*sigh*

Nov 08, 2004 06:20


It was a long nite at work... but we had 4 breaks.  That made me happy.  10:30= 15min; 12:30= half hour; 2:30= half hour; 4:30= 15min.  Yay!  I had to strip all the kids rales by myself... that was very boring.  Then I had to put away all the infants & toddler PJs.  That took forever cuz there was no room and i had to make room... it was a pain in the ass basically.  Our second half hour break was fun though.  Debbi was playing songs on her phone and we had to guess what they were.  I won the game!  Ray was close... but nope!  I won... go me.

I was talking to Becka towards the end of the nite while we were doing men's backstock.  We were talking about relationships and shizzle.  I realized some crap I wish I never had thought about.  =(  It sucks... Dammit.  Its really annoying me cuz I know none of it will happen... but oh well.  I realized that I miss Geoff... and I dunno why.  I guess its cuz we, at least I think, had a good relationship until people decided to be assholes and start up the rumor mill.  Honestly, I think that if those rumors had never been spread I'd still be with him.  I really did care about him alot... and I guess I still do.  :-/  I know that he & I will never get back together... so I'm keeping my eyes open for a potential boyfriend.

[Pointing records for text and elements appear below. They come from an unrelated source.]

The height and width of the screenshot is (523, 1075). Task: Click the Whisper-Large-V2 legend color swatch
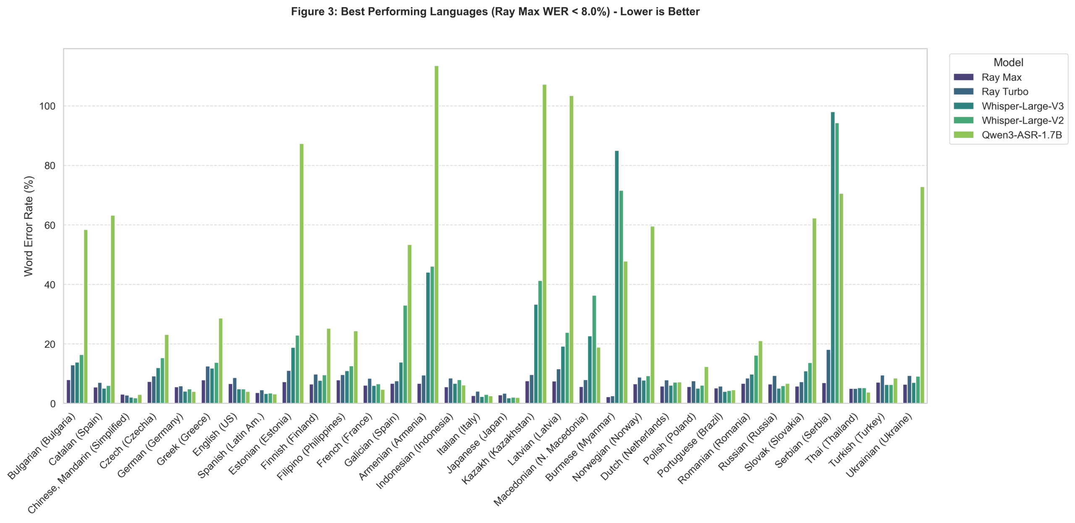963,120
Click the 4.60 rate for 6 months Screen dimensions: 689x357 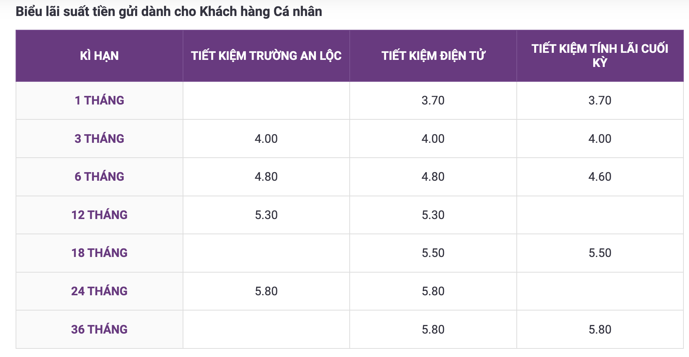600,177
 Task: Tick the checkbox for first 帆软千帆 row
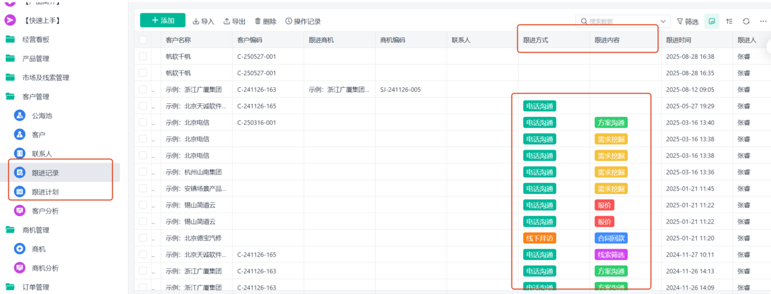143,56
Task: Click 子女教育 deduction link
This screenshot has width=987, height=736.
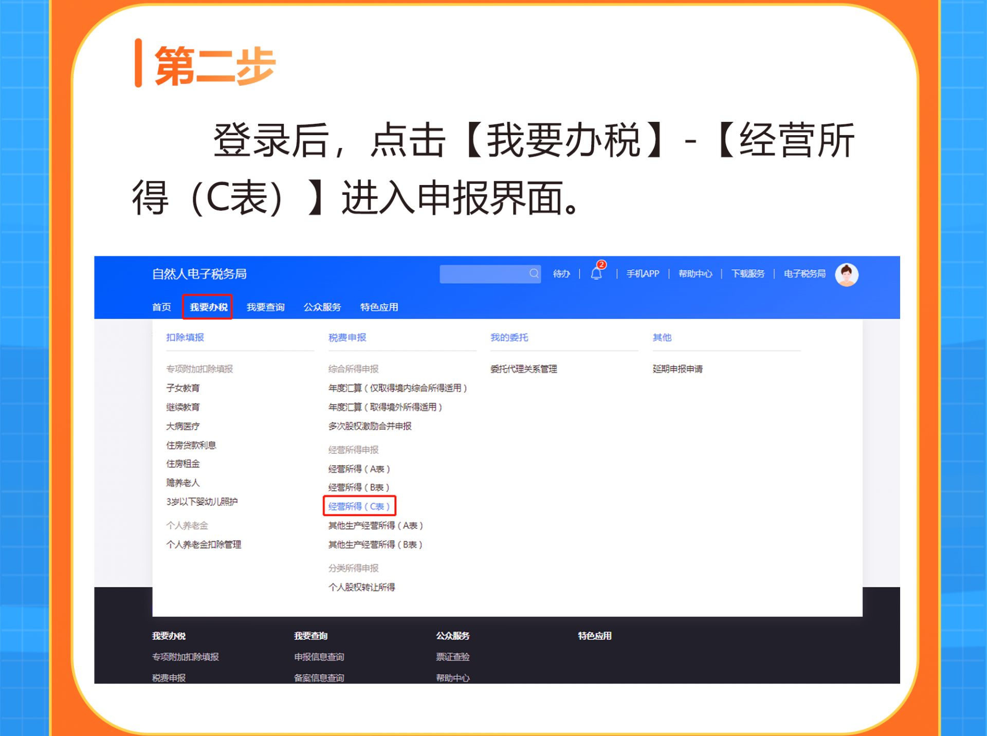Action: [x=183, y=388]
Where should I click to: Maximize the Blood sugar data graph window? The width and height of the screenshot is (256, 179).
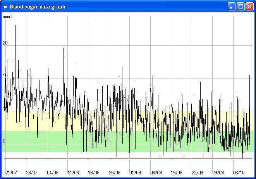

I think my standards might be a little be too high though.  Well... I have always "settled" for guys... I guess I "spoil" my boyfriends.  I've been told that alot.  Most of them I give money to, get them new clothes, help them along and such... and then we break up and they're alot better off than what they were before we started dating.  It kinda sucks.  :-/  This time around I wanna be the spoiled one... lol.  I know that won't happen cuz I like spoiling my boyfriends.  I guess its my way of showing them that I care about them.  Anyways... yah...

I have a few guys in mind.. but I don't think they meet the standards of the guys I chill with...  And I don't think Nikki gets along with some of them.  =(  I dunno... I want someone who everyone can get along with so I don't hafta chose who I wanna hang out with on my night off from work, ya know?  Like... I wanna chill with my friends and my boyfriend at the same time on some nights... and then just have a night with my boyfriend.  Not chose between the friends and the boyfriend... that makes life so difficult.

I think that does it for my rant on my lack of boyfriend issue.... good nite (for me anyways!)